--- Page excerpt Enclosed Below ---
Today's #ReaditTorial goes off on a tangent a bit so apologies in advance if you don't make it all the way through to the end. I've been reading "Dear NHS: 100 Stories to say Thank You" by Adam Kay and it's the sort of book that (obviously) makes you incredibly thankful for this amazing service, but also makes you angry that there are folk out there (mostly those plenty rich enough to afford oodles of private healthcare for their overfed gigantic ego-driven hides) who want to put it in the bin.
Reading through the stories from well known and not-so-well-known celebrities, authors, presenters and poets who have contributed to the 100 stories here reminded me of my own recent reasons to be extremely thankful for the NHS.
In fact Jaqueline Wilson's story in this book felt closest to my own experiences. For the first 52 years of my life I've had minor brushes with being in hospital myself, a couple of childhood things, a rather fetching scar on my chin from trying to balance on a football at school after watching "Gerry Cottle's Circus" - that sort of thing. Most of the time I had reason to go into hospital was to visit family or friends who were in there. The NHS saved my little brother from kidney failure and I remember the selfish feeling of hating hospitals and never wanting to visit them, but wanting to go in there to see him, spoil him rotten and make sure he was OK (which he was). The same went for my mum when she had a hysterectomy, and of course I went in to watch my daughter being born (again a story in the book struck a chord - Charlie Brooker, you're not the only one who took a terrible, terrible bad quality photo of your newborn but it's still the best photo you've ever taken and your most treasured).
My wife has had epilepsy since she was a teen, and I've been in with her several times - for scans and tests, and for a week's worth of monitoring. Like everyone else, taking all this stuff for granted, that it will just happen, it's just there, it's just provided. Grateful but strangely detached from it all.
--- End of Enclosed Page excerpt ---
▶ [Problems to solve]
(a) In the NHS post, rewrite the passage starting with "Today's #ReaditTorial goes" and going on through "in the bin.", changing "service" to "institution".
(b) According to the NHS post, since what point in her life has the writer's wife had epilepsy?
(c) Do these statements agree with the NHS post? (i) The NHS saved the writer's little brother from kidney failure. (ii) Charlie Brooker's story felt closest to the writer's own experiences. (iii) The writer's wife had a month of monitoring in hospital.
--- Data Enclosed Below ---
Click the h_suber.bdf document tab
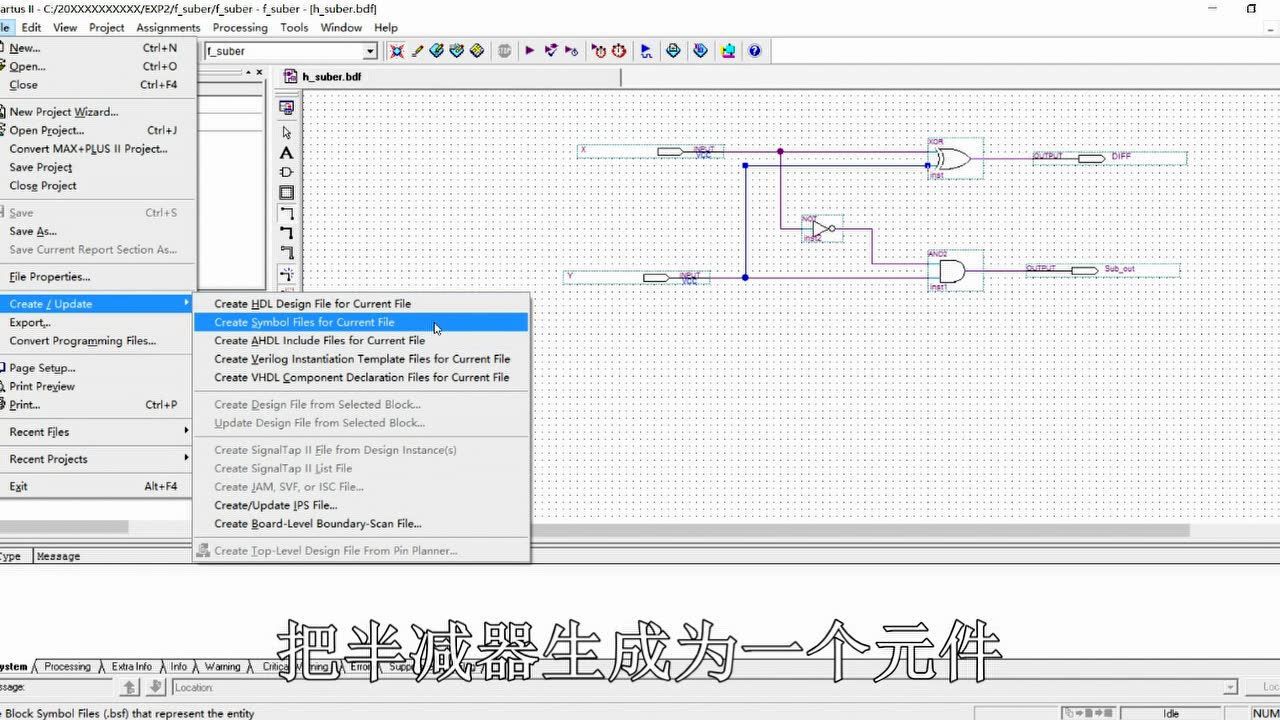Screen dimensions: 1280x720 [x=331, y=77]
--- End of Enclosed Data ---
▶ [Results by task]
(a)
Today's #ReaditTorial goes off on a tangent a bit so apologies in advance if you don't make it all the way through to the end. I've been reading "Dear NHS: 100 Stories to say Thank You" by Adam Kay and it's the sort of book that (obviously) makes you incredibly thankful for this amazing institution, but also makes you angry that there are folk out there (mostly those plenty rich enough to afford oodles of private healthcare for their overfed gigantic ego-driven hides) who want to put it in the bin.

(b) Since she was a teen.

(c)
(i) Yes: "The NHS saved my little brother from kidney failure"
(ii) No: "Jaqueline Wilson's story in this book felt closest to my own experiences"
(iii) No: "for a week's worth of monitoring"